Two nothings is nothing. Reliably. So if you can pair each little virtual source with another that causes destructive interference you can be confident that when you add up the contribution from all the sources it will sum to zero.

Two somethings is not always something, at least when you're dealing with wave interference. So if you come up with some scheme where you pair each little virtual source with another that that give constructive interference you can't be guaranteed the sums of all those pairs will also add to something nonzero.
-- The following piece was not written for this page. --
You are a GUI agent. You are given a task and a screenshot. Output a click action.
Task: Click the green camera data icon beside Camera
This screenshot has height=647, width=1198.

• Ya that's intuitive, instead of considering the arbitrary pairs that interfere contructively, if I pick the destructive pairs one by one and if all pairs cancel, then the result will be zero. Because I guess if there is indeed a pair that interferes contructively, then the resultant wave will then interfere destructively with some other wave. And since its nearly impossible to consider all the combinations, choosing consecutive destructive pairs gives us the result. Commented Mar 23 at 5:48

Welcome to SE. Lets say you have field $$\mathbf{E}^{(i)}\left(\mathbf{r}\right)$$ from i-th slit on the screen at position $$r$$. The total field at that position, due to all slits, is then:

$$\mathbf{E}^{(net)}\left(\mathbf{r}\right)=\sum_i \mathbf{E}^{(i)}\left(\mathbf{r}\right)$$

Since fields (electric or magnetic) add up (follows from linearity of Maxwell's equations in free space). If the amount of power going through all the slits is finite, the sum above is absolutely convergent, so you can choose which order you sum your things in. For example:

$$\mathbf{E}^{(net)}\left(\mathbf{r}\right)=\sum_{i=0}^N\mathbf{E}^{(i)}\left(\mathbf{r}\right)=\sum_{j=0}^{\lfloor N/2\rfloor} \left[\mathbf{E}^{(2j)}\left(\mathbf{r}\right)+\mathbf{E}^{(2j+1)}\left(\mathbf{r}\right)\right]+remainder$$

If every bracket vanishes, then the sum overall vanishes. This way you get the destructive interference. Remainder term (unpaired slit) could create problems, but the power going through it will scale as $$1/N$$ (assuming uniform illumination), so it is unlikely to be significant.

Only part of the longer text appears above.